═════ Text for analysis ═════

Radioprotective effects: In vivo, the garlic-derived organosulfur constituent allylmethylsulfide has demonstrated radioprotective effects, possibly by downregulating the mitogen-activated protein kinases (MAPKs) and nuclear factor-kappaB (NF-kappaB)-signaling pathway (51431).
Skeletal effects: In animal research, garlic suppressed bone loss due to estrogen deficiency (51347). In ovariectomized rats, garlic may inhibit bone resorption, as evidenced by alterations of serum alkaline phosphatase activity; serum tartrate-resistant acid phosphatase activity; urinary excretion of calcium, phosphate, and hydroxyproline; and the urinary calcium-to-creatinine ratio (51310). In animal research, garlic prevented bone mineral loss by promoting intestinal transference of calcium through the partial revival of the serum estrogen titer (51367).
Vascular effects: Vasorelaxant properties of garlic have been noted in multiple preclinical studies (51271,51293,51297). Cutaneous microcirculation has been shown to increase in humans following ingestion of 600 mg of garlic due to vasodilation of precapillary arterioles (51222,51424). In patients with hypertension, garlic is thought to reduce blood pressure by causing smooth muscle relaxation and vasodilation by activating production of endothelium-derived relaxation factor (EDRF, nitric oxide) (4812,51533,51661). It has been suggested that allicin is the component of garlic responsible for nitric oxide-mediated effects (51662). Garlic may also attenuate age-related increases in aortic stiffness, which may improve vasoelasticity and protect against cardiovascular diseases (4797).
Weight loss effects: In animal research, the allyl-containing polysulfides in garlic have been found to be responsible for increasing thermogenesis (51205). These compounds enhance thermogenesis by increasing noradrenaline secretion via beta-adrenergic stimulation, enhance noradrenaline and adrenaline excretion, and reduce body fat accumulation by increasing triglyceride catabolism by the elevation of thermogenesis in brown adipose tissue (BAT) and increasing uncoupling protein (UCP) (51205).
Wound healing: In animal research, wound-healing effects were attributed to angiogenic properties of aged garlic solution (51427). The exact mechanism is not well understood.
Absorption: Allicin and other garlic constituents, including S-allyl cysteine and gamma-glutamyl-cysteine, are well absorbed (51541,51587). Garlic compounds are rapidly absorbed through mucous membranes and skin.
Metabolism: Metabolism of the garlic constituent S-allyl cysteine occurs on the liver and kidney (51541). Metabolites of garlic include allicin (active), ALMA (N-acetyl-S-allyl-L-cysteine or allyl mercapturic acid), diallyl disulfide (metabolite of allicin), allyl-mercaptan (a metabolite of allicin and diallyl disulfide), allyl methyl sulfide (a metabolite of allicin and diallyl disulfide), allyl methyl sulfoxide (AMSO) (a metabolite of allicin and diallyl disulfide), and allyl methyl sulfone (AMSO[sub 2]) (a metabolite of allicin and diallyl disulfide) (51272,51565,51663). The highest amounts of diallyl disulfide metabolites have been noted after 48-72 hours (51272). Maximal concentrations of the vinyldithiins, transformation products of allicin, occur 15-30 minutes after oral absorption (51663).
Excretion: Garlic is excreted primarily in urine and feces, and possibly via bile or intestinal mucosa (51540). In human research, the elimination half-life of N-acetyl-S-allyl-L-cysteine is approximately six hours following ingestion of dried and fresh garlic (51565). In laboratory research, garlic has been found to follow zero-order kinetics (51306).

═════ Dataset extract ═════

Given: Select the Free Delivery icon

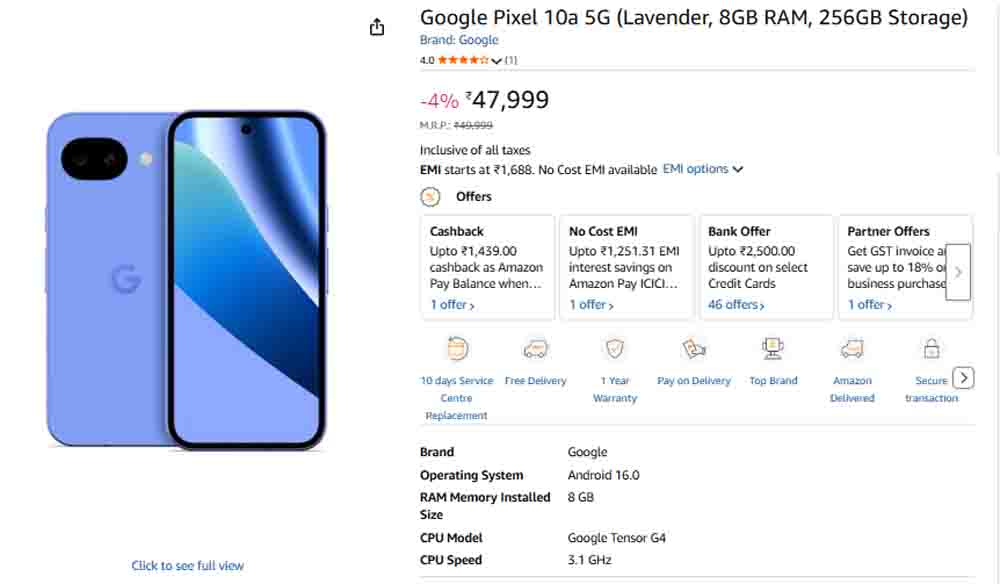Looking at the screenshot, I should [x=536, y=351].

═════

**What is required**
Write out the garlic text above from "Weight loss effects: In" up to and including "membranes and skin.", word for word.

**Expected answer**
Weight loss effects: In animal research, the allyl-containing polysulfides in garlic have been found to be responsible for increasing thermogenesis (51205). These compounds enhance thermogenesis by increasing noradrenaline secretion via beta-adrenergic stimulation, enhance noradrenaline and adrenaline excretion, and reduce body fat accumulation by increasing triglyceride catabolism by the elevation of thermogenesis in brown adipose tissue (BAT) and increasing uncoupling protein (UCP) (51205).
Wound healing: In animal research, wound-healing effects were attributed to angiogenic properties of aged garlic solution (51427). The exact mechanism is not well understood.
Absorption: Allicin and other garlic constituents, including S-allyl cysteine and gamma-glutamyl-cysteine, are well absorbed (51541,51587). Garlic compounds are rapidly absorbed through mucous membranes and skin.